Blood-brain-barrier permeable 17-spiro-steroid derivatives bind to and activate neurotrophin receptors, protecting various neurons against apoptosis, in vitro, ex vivo and in vivo in animal models of neurodegenerative diseases. These synthetic microneurotrophins offer a new pharmacological tool to develop non-toxic, blood-brain-barrier permeable neurotrophin receptor agonists and antagonists, potentially effective in the treatment of neurodegenerative diseases, brain trauma and neuropathic pain.
The remarkable efficacy of BNN27 in protecting neurons from apoptosis is now being tested in various experimental animal models of neurodegenerative diseases, involving TrkA and p75NTR receptors. Studies in the 5xFAD transgenic mice (Alzheimer’s disease), the cuprizone-treated and the experimental allergic encephalomyelitis mice (demyelination, multiple sclerosis) show that BNN27 and other synthetic “microneurotrophins” have neuroprotective actions in vivo. Systematic administration or local application with eye drops of BNN27 can also effectively mimic the beneficial effects of NGF against retina degeneration in the streptozotocin-induced diabetic rats, as well as in retina detachment in mice.

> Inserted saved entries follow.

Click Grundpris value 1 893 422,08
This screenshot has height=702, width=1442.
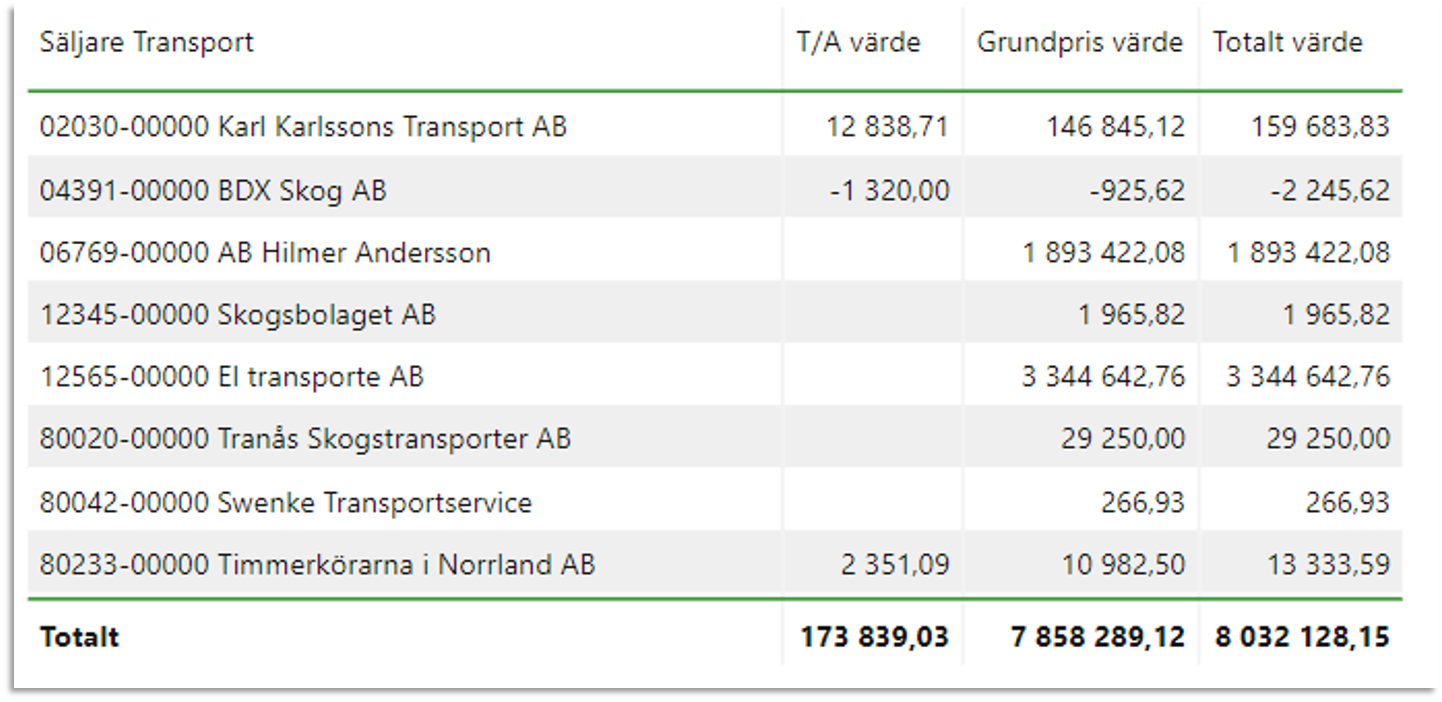[x=1104, y=253]
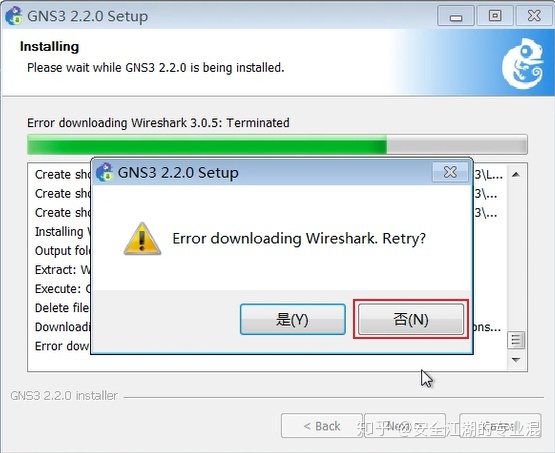This screenshot has height=453, width=555.
Task: Select the 'Delete file' log entry
Action: 62,308
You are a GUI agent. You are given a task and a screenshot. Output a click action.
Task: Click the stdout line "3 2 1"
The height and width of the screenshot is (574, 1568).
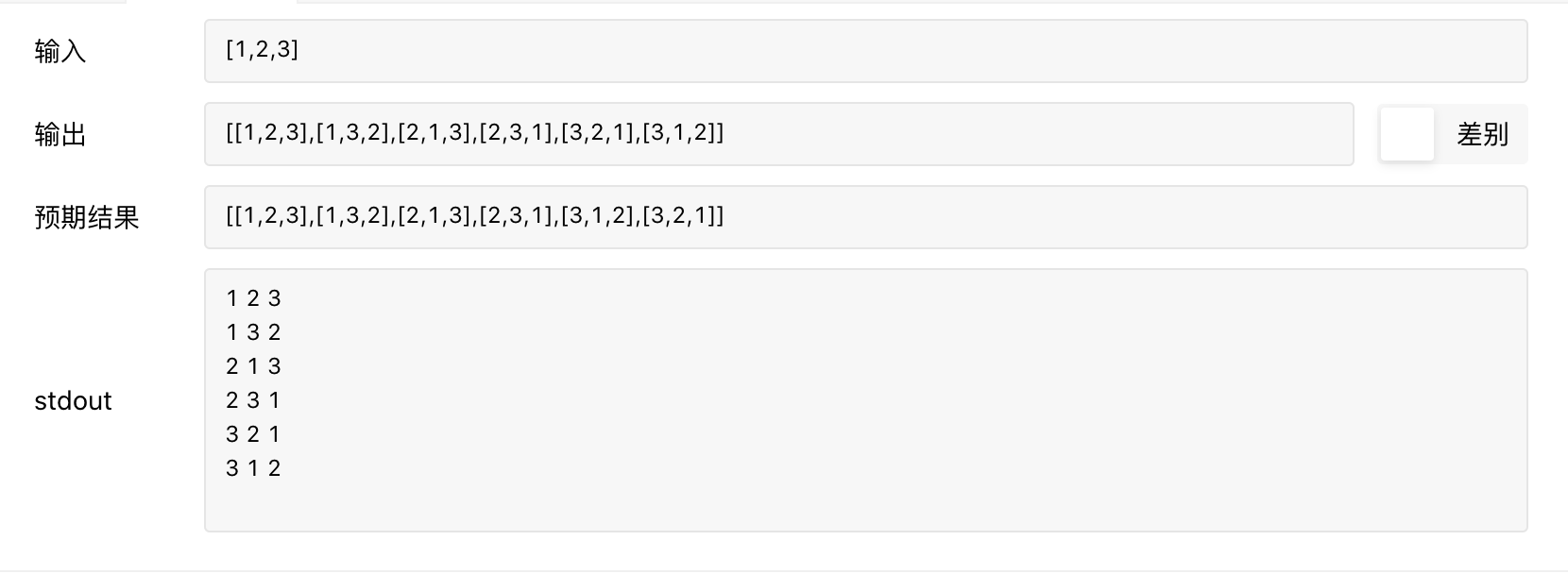[x=254, y=434]
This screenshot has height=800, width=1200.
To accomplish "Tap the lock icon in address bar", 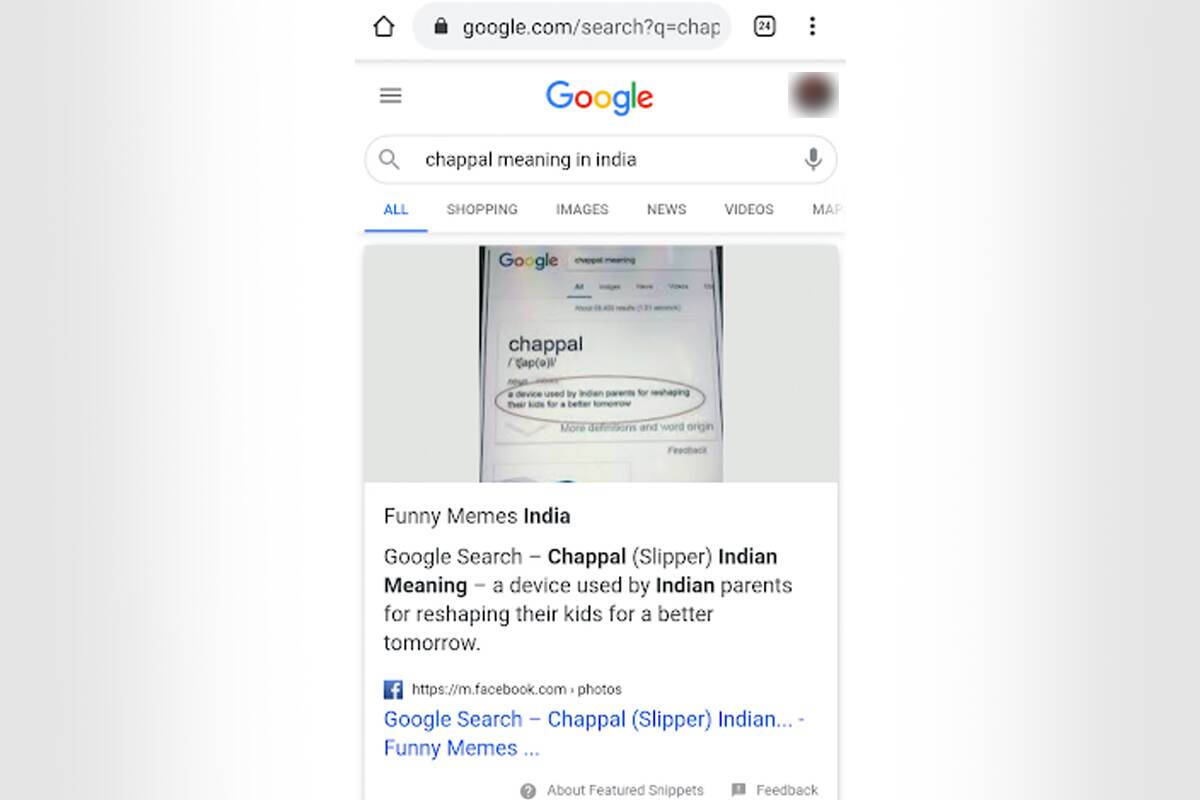I will pos(441,27).
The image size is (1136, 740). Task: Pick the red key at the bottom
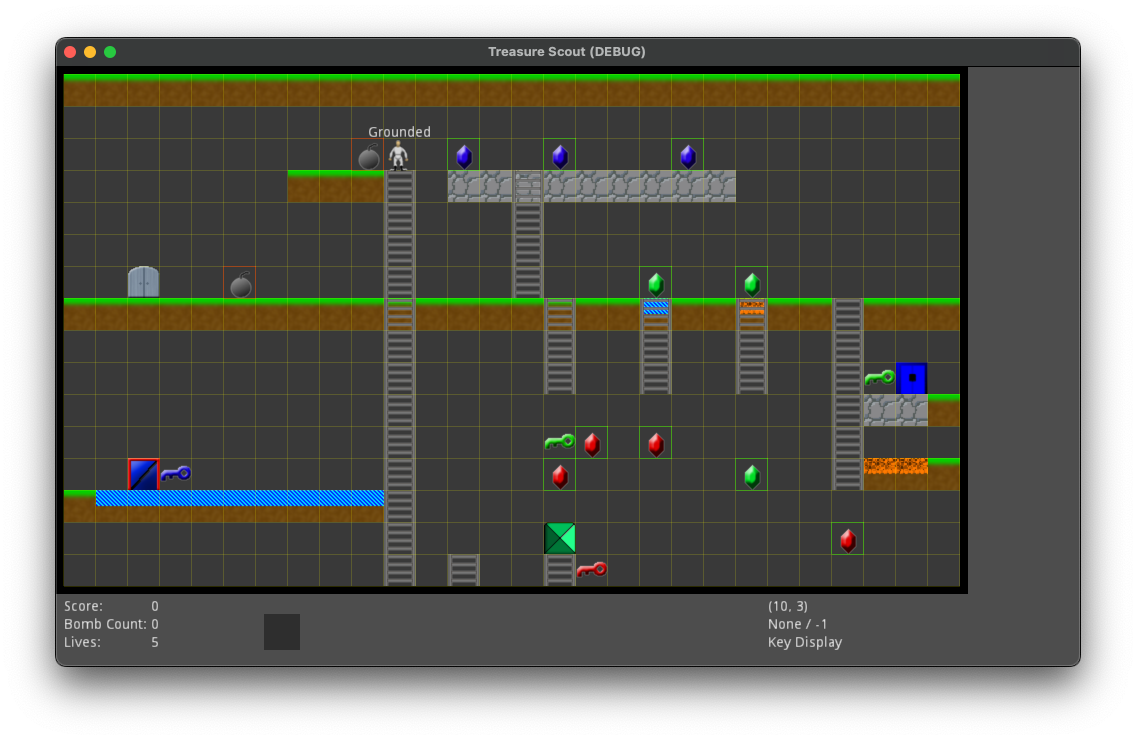[592, 570]
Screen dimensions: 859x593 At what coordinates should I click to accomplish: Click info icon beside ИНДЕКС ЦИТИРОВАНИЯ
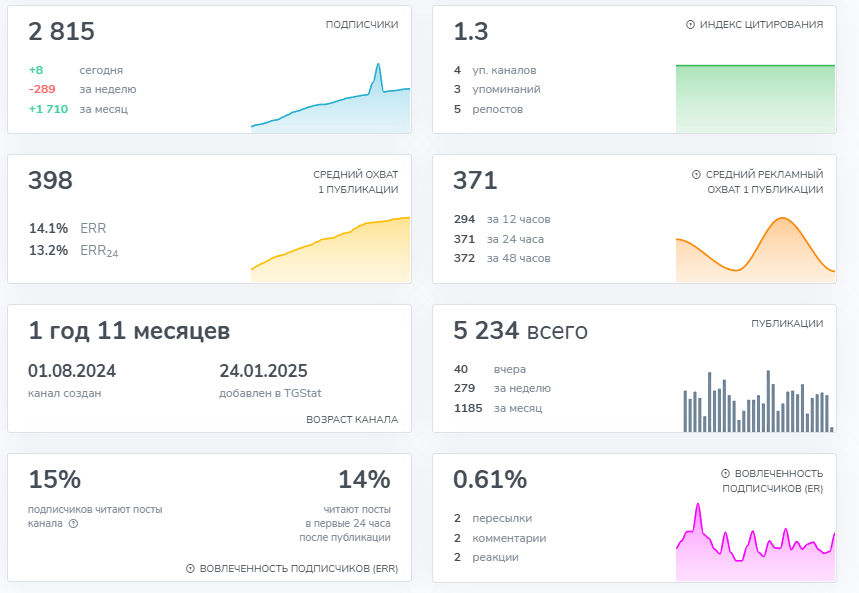point(690,25)
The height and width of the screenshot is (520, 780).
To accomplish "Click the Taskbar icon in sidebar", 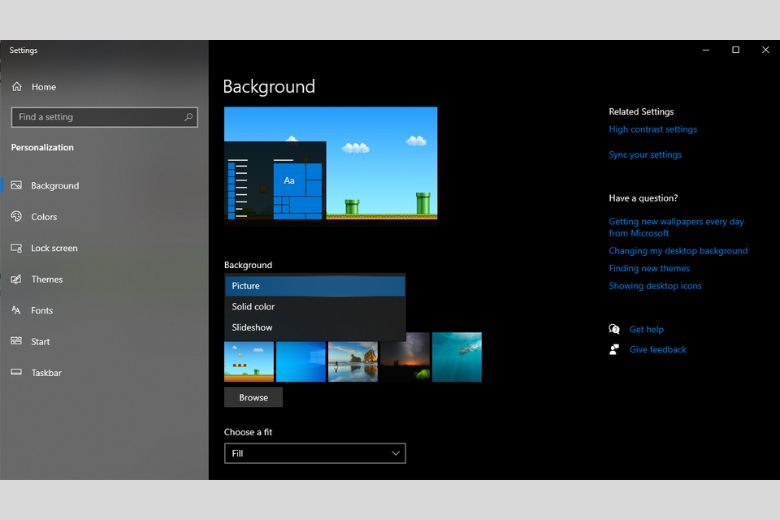I will point(17,372).
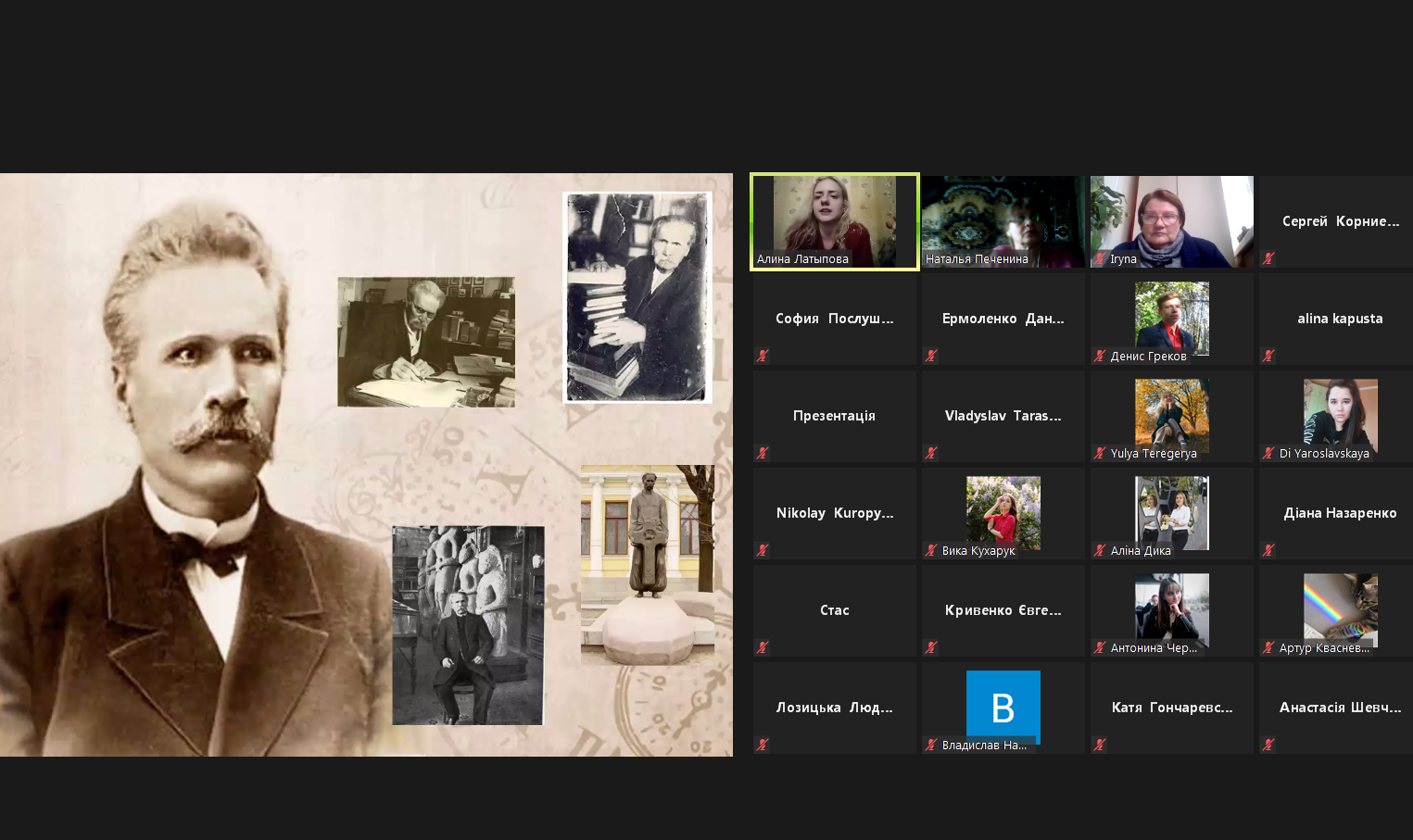Click muted mic icon beside Вика Кухарук
The image size is (1413, 840).
pyautogui.click(x=931, y=550)
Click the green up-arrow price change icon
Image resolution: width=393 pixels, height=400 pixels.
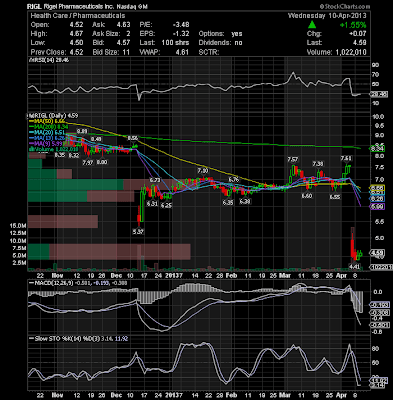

Taken together, the data are consistent with the suggestion that small, lipophilic molecules, like BNN27, able to interact with specific neurotrophin receptors may well represent novel lead compounds for developing non-toxic, BBB-permeable, neurotrophin receptor agonists and antagonists for therapeutic applications in neurodegenerative diseases, brain trauma and neuropathic pain. Several other “microneurotrophins” are currently being tested for their affinity for TrkB receptors and for their effectiveness in mimicking BDNF.